Świat

Czy papież nadużył swojej władzy? „Wiele wątpliwości”

2025-03-26

Autor: Piotr

Papież Franciszek wprowadził "nowy model katolicyzmu, który zakłada regionalizację doktrynalną" - zauważa ks. prof. Kobyliński.

Z jego perspektywy, zmiany te mogą prowadzić do schizm w Kościele.

„Największym wyzwaniem najbliższych dziesięcioleci będzie zachowanie jedności, aby Kościół katolicki nie rozpadł się na różne frakcje konserwatywne i liberalne” – podkreślił duchowny. Jak wskazuje ks. prof. Kobyliński, wprowadzenie regionalizacji doktrynalnej przez papieża oznacza odejście od stałych, uniwersalnych zasad, na rzecz indywidualnych osądów sumienia wiernych. To zjawisko widać w zezwoleniu na przyjmowanie komunii świętej przez osoby rozwiedzione, które żyją w nowych związkach, co wcześniej było nie do pomyślenia.

Kolejnym przykładem jest dokument "Fiducia supplicans" z 2023 roku, który umożliwia błogosławienie związków homoseksualnych w Kościele katolickim. Ksiądz profesor zauważa, że papież z jednej strony decentralizuje doktrynę, a z drugiej - wzmacnia swoją władzę, co obrazują decyzje, takie jak przydział mieszkania w Watykanie abp. Georgowi Gänsweinowi, byłemu osobistemu sekretarzowi Benedykta XVI.

Ks. prof. Kobyliński podkreśla, że wiele pytań pozostaje bez odpowiedzi, w tym to, na ile papież miał prawo samodzielnie zmieniać doktrynę Kościoła, którego miał być najważniejszym strażnikiem. „To pytanie będziemy sobie zadawać przez najbliższe dziesięciolecia, a może nawet stulecia, ponieważ jest wiele wątpliwości, czy papież Franciszek w zbyt dużym stopniu nie skorzystał z papieskiej władzy” - mówił duchowny.

Dyskusje na temat przyszłości Kościoła są dziś intensywne. Jak zauważa duchowny, istnieje w Kościele potrzeba reform, które jednak mają szanować niezmienność depozytu wiary. „Jak pogodzić tradycję z nowoczesnością? Jak odróżnić to, co nie powinno podlegać zmianie, od tego, co zmiany wymaga? O to będziemy się spierać w nadchodzących latach, oceniając pontyfikat Franciszka” - powiedział ks. prof. Kobyliński.

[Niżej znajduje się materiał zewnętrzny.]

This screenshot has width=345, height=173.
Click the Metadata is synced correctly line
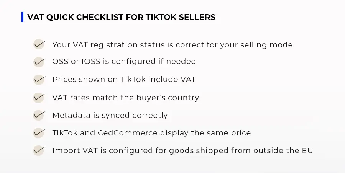tap(110, 115)
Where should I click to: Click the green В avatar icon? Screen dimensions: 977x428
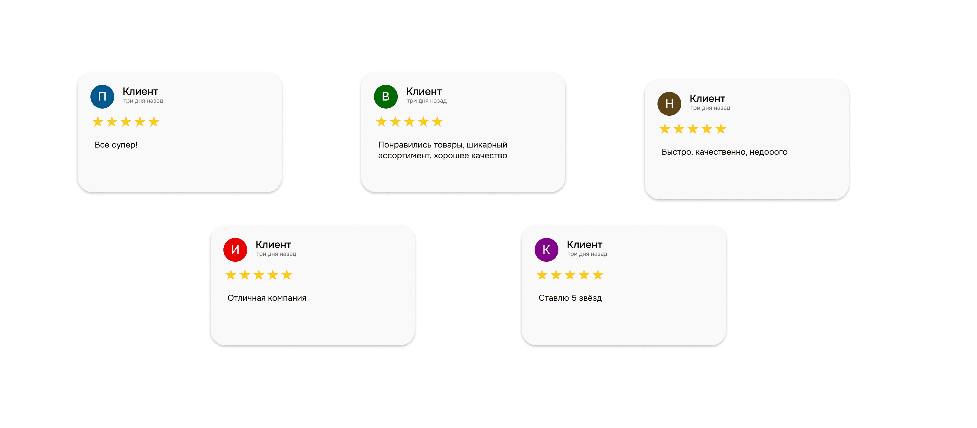coord(386,97)
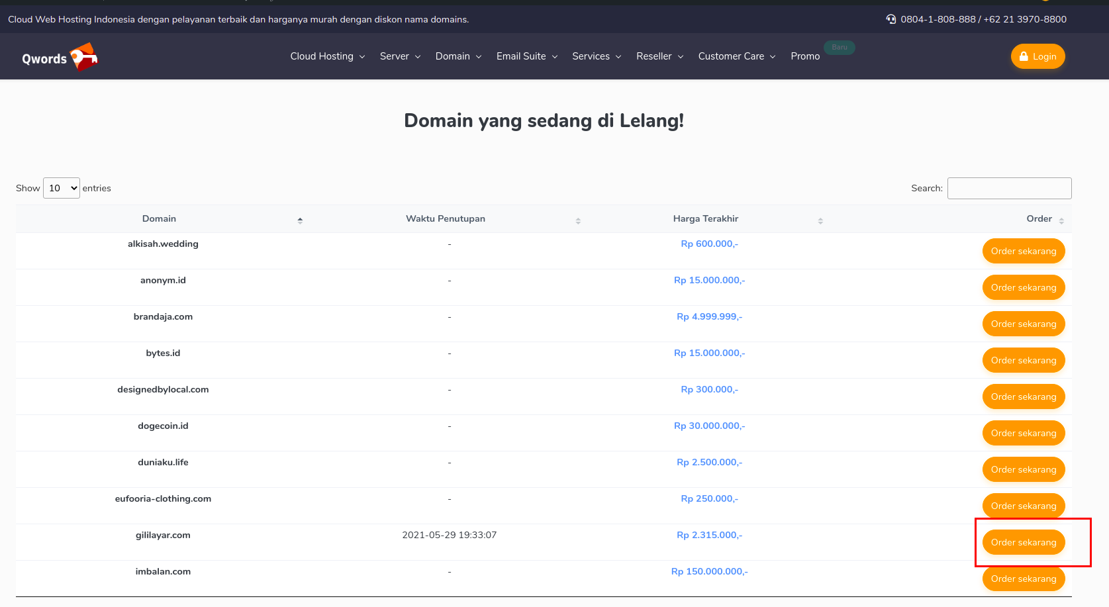Sort by Waktu Penutupan column arrows
1109x607 pixels.
click(x=578, y=220)
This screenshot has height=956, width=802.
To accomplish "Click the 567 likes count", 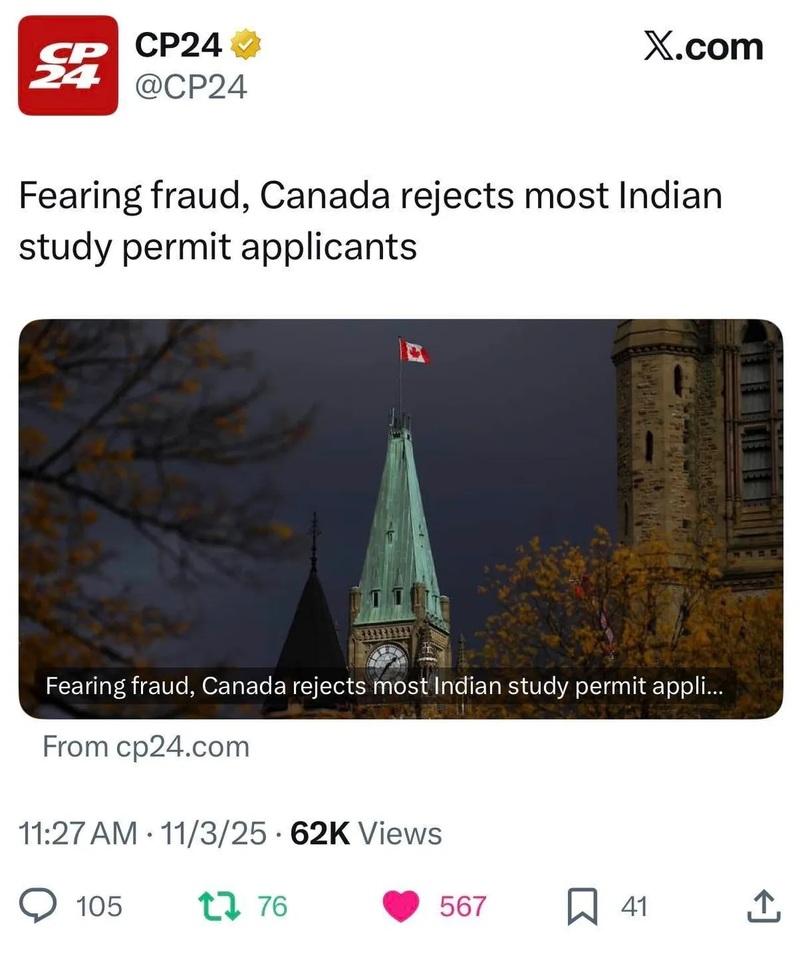I will pos(462,907).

Ekspert zauważył również, że papież nie starał się szukać równowagi między katolicyzmem konserwatywnym a liberalnym, lecz mianował wyłącznie tych duchownych, którzy zgadzali się z jego wizją. To może prowadzić do sytuacji, w której przyszły papież będzie kontynuatorem rewolucji, jaką zainicjował Franciszek.

Ksiądz profesor przyznał, że istnieje realne ryzyko schizmy w Kościele katolickim. „Zachowanie jedności, aby Kościół nie rozpadł się na różne frakcje, to największe wyzwanie nadchodzących dziesięcioleci” - mówił. W Kościele katolickim przyjęto zasadę jedności w różnorodności, co może prowadzić do wzrostu liczby wiernych, którzy nie akceptują rewolucji doktrynalnej i opuszczają struktury Kościoła, tworząc nowe wspólnoty. "Czas pokaże” - dodał duchowny.